Ни мои уговоры, ни окрик Нектоны никак не подействовали на этих дурех. В конце концов Нектона поклялась своими пиктскими предками, что коли хоть одна из них надумает раскрыть рот — она, ух!.. И в подтверждение своих слов взяла в руки хлыст. Только тогда они, наконец, замолчали. И вовремя, потому что в комнату вошла матушка и велела мне с завтрашнего дня усаживаться за вышивку покрова для аббатства Святой Девы Марии. Ведь там уже давно ждут этот чудный рисунок. К счастью, она ничего не заметила: ни моего волнения, ни растерянности служанок, ни напряженности Нектоны, и быстро ушла. А я подумала, что если бы я сейчас начала вышивать, то никого, кроме молодого Плантагенета, мне изобразить бы не удалось. Ибо с ним и только с ним связаны сейчас все мои помыслы…

После ужина, когда я уже лежала в постели, няня, подкладывая мне грелку, гладила меня по голове и приговаривала:

— Голубка моя, потерпи. Ждать-то уж недолго осталось. Недолго…


Подождать осталось долго — до самого дня Святого Андрея, когда в Нотингеме устроили обычный праздник лучников. В тот день в город примчался Гисборн, а батюшка посоветовал мне быть особенно внимательной во втором состязании.
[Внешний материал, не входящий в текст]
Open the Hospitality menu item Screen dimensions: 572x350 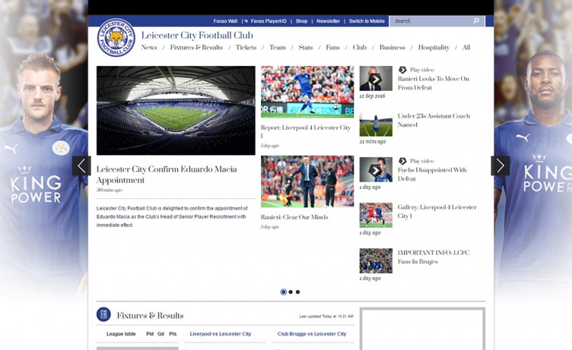coord(434,47)
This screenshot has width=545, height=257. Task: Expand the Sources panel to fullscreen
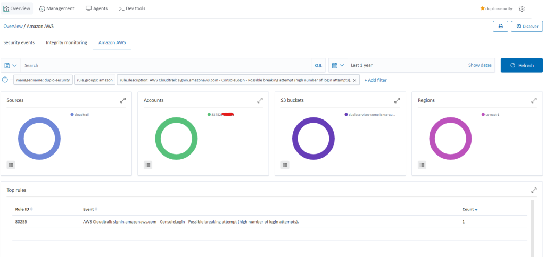(x=123, y=100)
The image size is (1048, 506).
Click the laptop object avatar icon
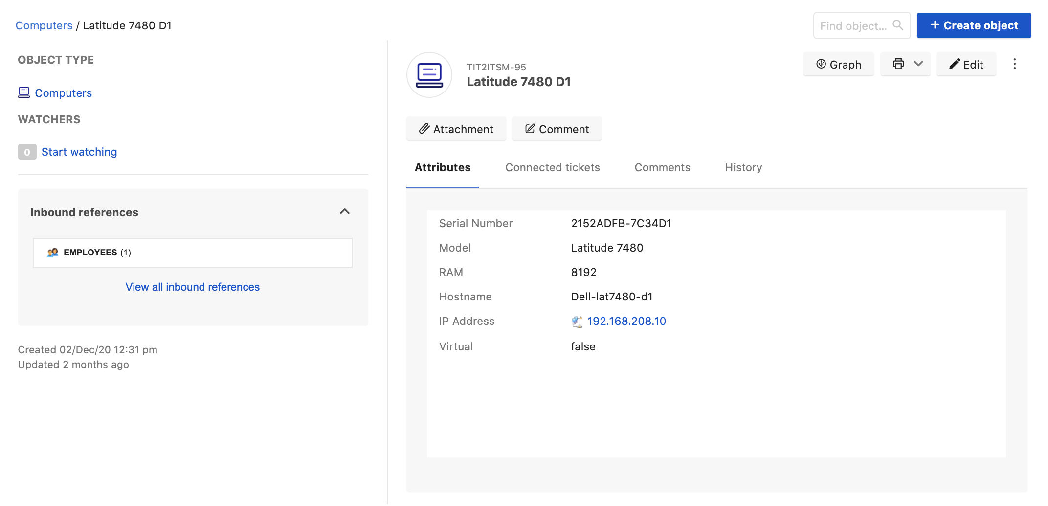[429, 75]
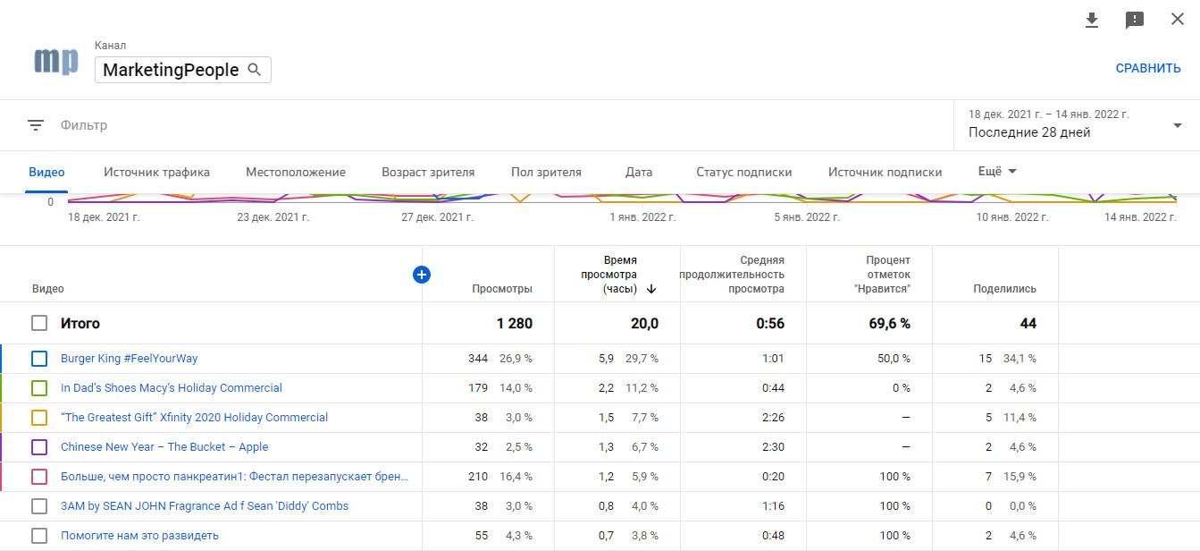
Task: Click the search icon beside MarketingPeople
Action: (x=255, y=70)
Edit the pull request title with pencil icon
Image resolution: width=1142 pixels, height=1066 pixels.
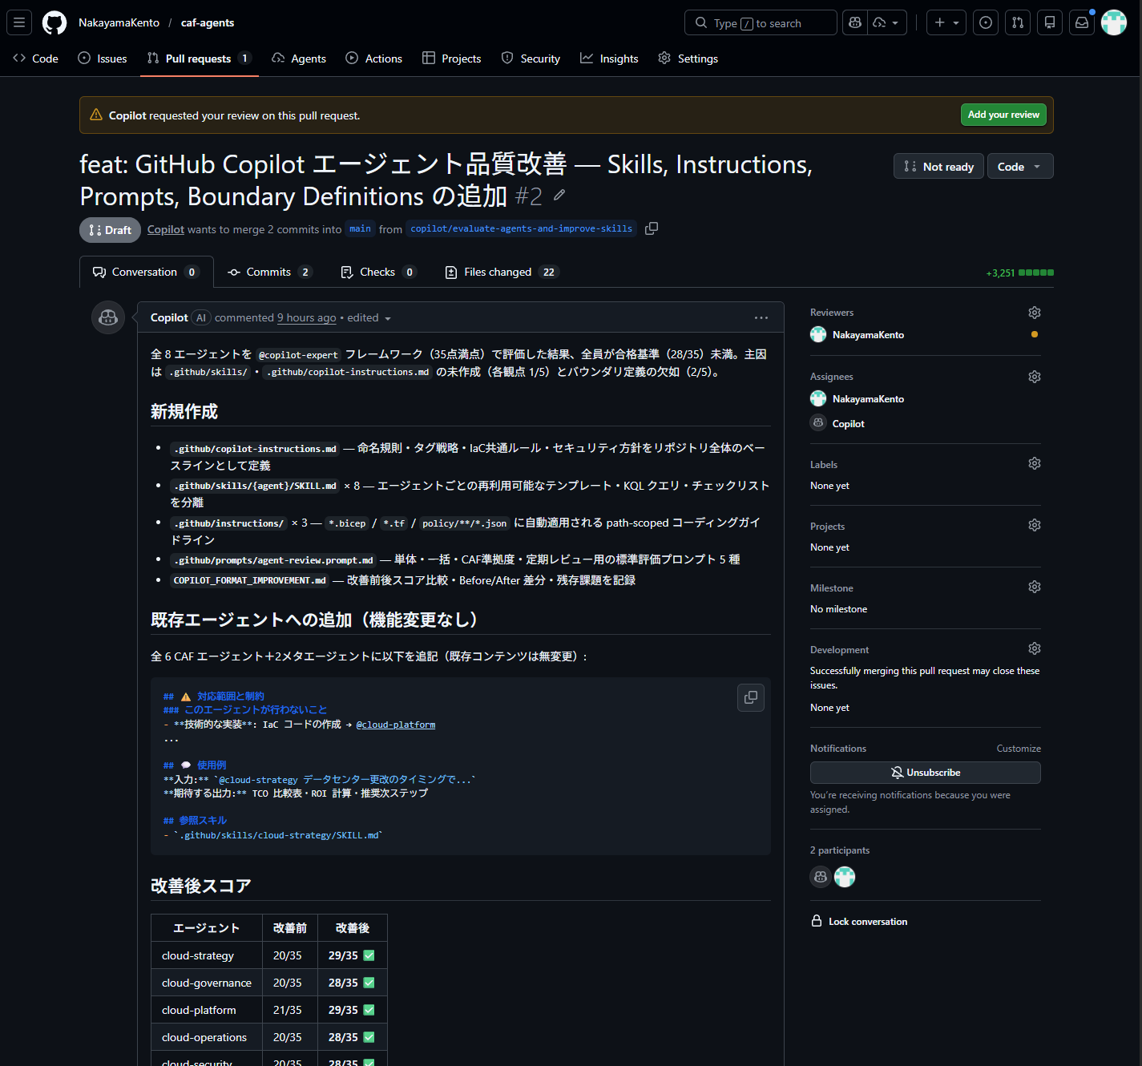[x=559, y=195]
Я догадалась, что сэр Гай захочет покрасоваться передо мной и своей будущей родней, но даже не могла предположить, что в действительности произойдет.
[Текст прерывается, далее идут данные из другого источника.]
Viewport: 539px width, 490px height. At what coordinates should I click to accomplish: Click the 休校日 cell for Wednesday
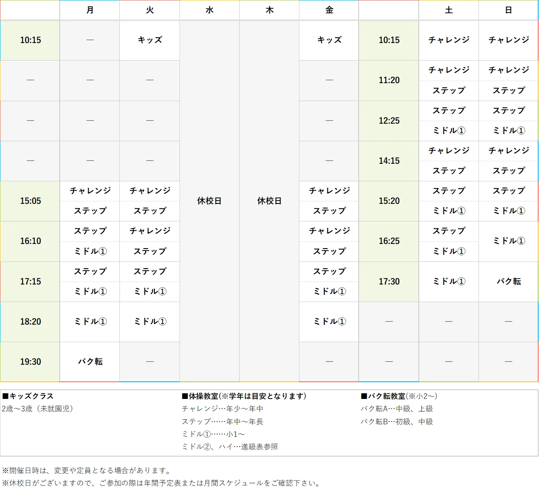pyautogui.click(x=209, y=201)
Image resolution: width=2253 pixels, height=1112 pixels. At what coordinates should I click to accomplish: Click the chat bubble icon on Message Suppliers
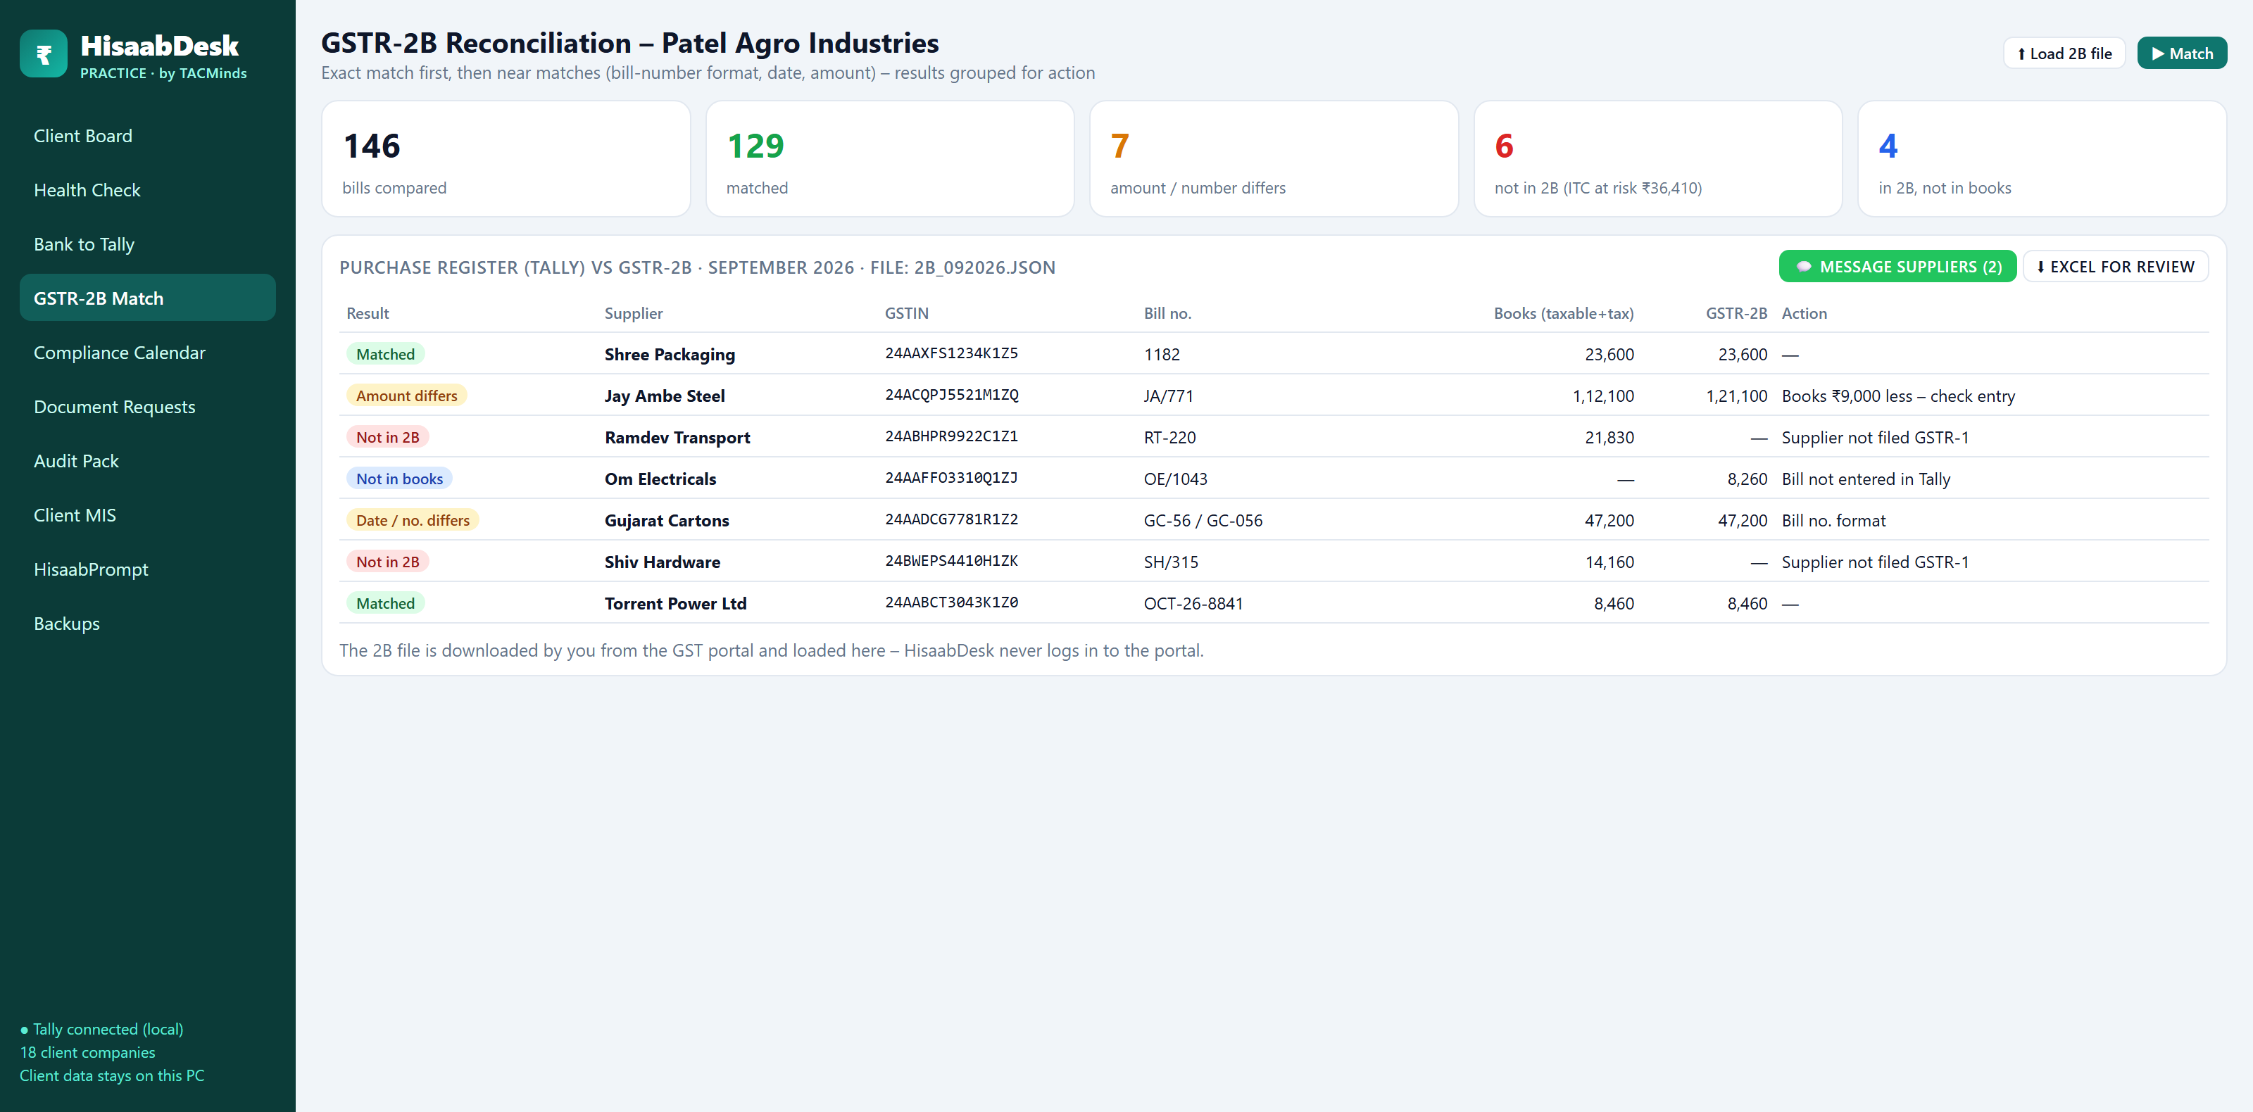(1803, 267)
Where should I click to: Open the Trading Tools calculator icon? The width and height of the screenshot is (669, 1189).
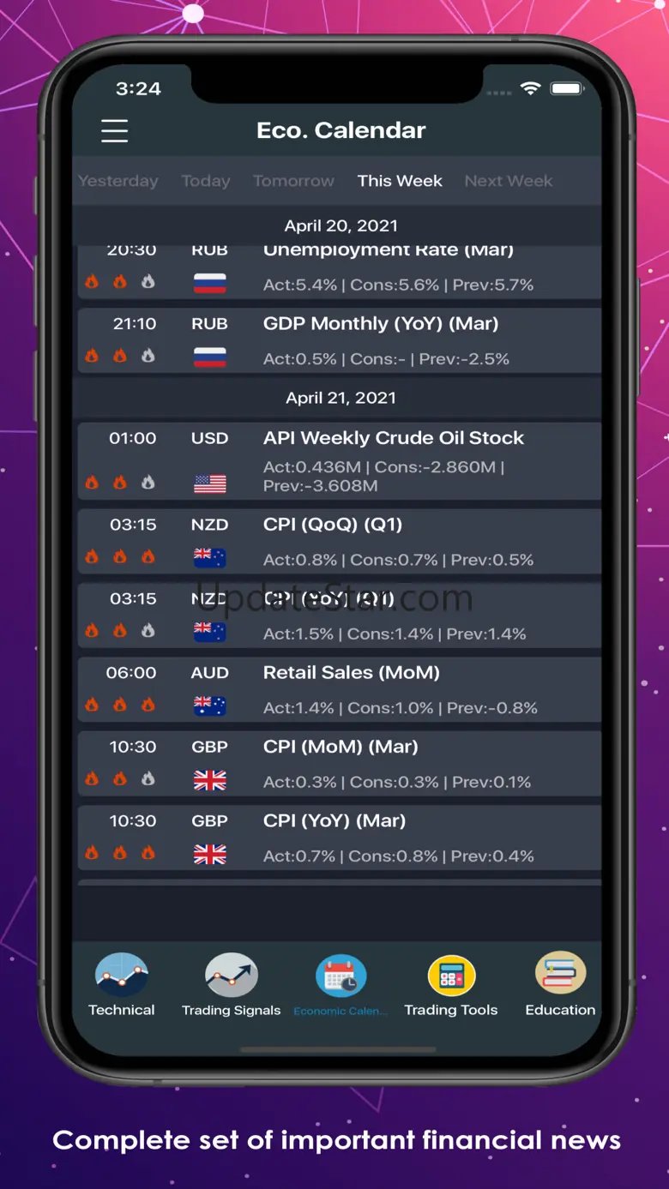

Сидя на помосте, сооруженном по приказу батюшки для благородных зрителей, я все ждала, что среди лучников вдруг окажется знакомая памятная фигура с горделивой осанкой, что молодой Плантагенет не удержится и примет участие в общей забаве, но я искала его тщетно — не было никого, кто хоть отдаленно походил бы на моего… на королевского бастарда!

С грустью я опустила взгляд и задумалась о том, что, должно быть, я все себе придумала и этот разбойник вовсе не королевский бастард, и что меня он даже не заметил, как вдруг мне в руку ткнулось что-то твердое. Я отдернула руку, но это твердое ткнулось снова. Да что это такое?!
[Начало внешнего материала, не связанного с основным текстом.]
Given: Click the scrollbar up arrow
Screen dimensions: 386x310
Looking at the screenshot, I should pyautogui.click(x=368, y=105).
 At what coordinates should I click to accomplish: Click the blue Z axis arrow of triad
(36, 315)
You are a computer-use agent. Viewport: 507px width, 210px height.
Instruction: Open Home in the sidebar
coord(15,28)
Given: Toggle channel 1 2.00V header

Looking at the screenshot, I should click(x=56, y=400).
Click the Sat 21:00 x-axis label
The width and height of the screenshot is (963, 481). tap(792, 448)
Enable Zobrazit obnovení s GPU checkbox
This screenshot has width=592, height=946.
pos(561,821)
Ужасно раздосадованная своими мыслями и тем, что меня от них дерзко отвлекли, я обернулась. Позади помоста стоял огромный, просто-таки громадный человек в плаще с надвинутым на лицо капюшоном и протягивал мне прямоугольничек желтоватого пергамента, запечатанный воском. Письмо!..

Я схватила его, оглядела и тут же забыла все свои сомнения. Письмо было запечатано маленькой печатью, на которой изображался Святой Георг, поражающий копьем дракона. Ну и кто, кроме сына короля, осмелится поставить ТАКУЮ печать?..

В руку тыкнулось еще что-то. Что? Я широко раскрыла глаза: на ладони лежал невиданной красоты перстень! В красноватом золоте помещался камень, вырезанный в виде розы. У меня зашлось сердце: роза — цветок Девы Марии, моей небесной покровительницы. И еще роза — символ молчания, значит, он не может сказать в открытую о своих чувствах! Ах, как он воспитан и куртуазен! Как все-таки чувствуется в нем королевская кровь!..

Посланец все не уходил, и я, вскрыв письмо, украдкой пробежала его глазами. Господь всемогущий! Как нежно и как благородно описывает он свои чувства! «Я вас люблю, чего же боле? Что я могу еще сказать?..» Да, когда любовь пронзает сердце, слов может и не найтись. По крайней мере, у меня не было… «Теперь я знаю: в вашей воле меня презреньем наказать!» Пресвятая Дева! Да как можно презирать такое чувство, проистекающее из столь благородного сердца?!!

Чем же мне показать ему свою сердечную привязанность? Если бы я могла написать… Что мне передать королевскому бастарду? Как показать, что мил он моему сердцу? В волнении затеребила свою опояску, и тут Дева Мария подсказала мне ответ! На моем поясе вышиты лилии и левкои. А ему ли не знать, что значат эти цветы?!